- Born: 11 February 1974 (age 52) Tirana, Albania
- Occupations: Journalist; television presenter; voice actor;
- Years active: 2000s–present
- Spouse: Ada Kasneci ​(m. 2014)​
- Children: 1

= Saimir Kodra =

Albanian journalist and television presenter (born 1974)

Saimir Kodra (born 11 February 1974) is an Albanian journalist, television presenter and former voice actor. He has hosted the investigative television program Fiks Fare on Top Channel and later Stop on TV Klan.

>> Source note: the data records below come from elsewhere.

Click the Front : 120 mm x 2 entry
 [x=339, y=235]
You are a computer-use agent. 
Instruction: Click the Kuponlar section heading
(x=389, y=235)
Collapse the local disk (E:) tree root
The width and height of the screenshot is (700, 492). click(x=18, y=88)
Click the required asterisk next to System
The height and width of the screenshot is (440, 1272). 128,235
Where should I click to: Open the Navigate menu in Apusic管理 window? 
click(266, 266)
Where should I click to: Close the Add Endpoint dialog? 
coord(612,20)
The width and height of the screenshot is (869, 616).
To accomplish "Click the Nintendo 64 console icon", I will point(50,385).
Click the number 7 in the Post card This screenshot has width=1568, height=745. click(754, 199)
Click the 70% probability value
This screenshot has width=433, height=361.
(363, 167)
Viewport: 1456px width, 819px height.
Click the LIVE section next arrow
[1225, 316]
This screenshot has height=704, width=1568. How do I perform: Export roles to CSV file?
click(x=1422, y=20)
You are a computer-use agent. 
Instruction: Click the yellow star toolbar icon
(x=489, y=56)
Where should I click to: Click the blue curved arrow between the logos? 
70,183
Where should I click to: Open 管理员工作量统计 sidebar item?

== Early life and voice acting ==
Kodra was born in Tirana, Albania. His voice has been used for the Albanian dubbing of several animated characters, including Lumière in Beauty and the Beast, Mushu in Mulan, Jiminy Cricket and the Lamp in Pinocchio, Governor Ratcliffe in Pocahontas, Donkey in Shrek, the Monkey in Shrek Forever After, the Huntsman in Snow White and the Seven Dwarfs, and Timon in The Lion King.

== Television career ==
Kodra worked as a host on the satirical and investigative program Fiks Fare on Top Channel with Gent Pjetri until 2013.
After leaving, he joined Agon Channel, hosting an investigative format titled Ça thu? with Gentian Zenelaj until the channel closed.
He later moved to TV Klan, where he co-hosted the investigative program Stop.

== Political activity ==
In 2007 Kodra ran as a civil society candidate supported by the opposition in partial elections in Pogradec but lost to the candidate Eris Hoxha.

== Personal life ==
He is married to journalist Ada Kasneci, and they have one son, Aleksandër.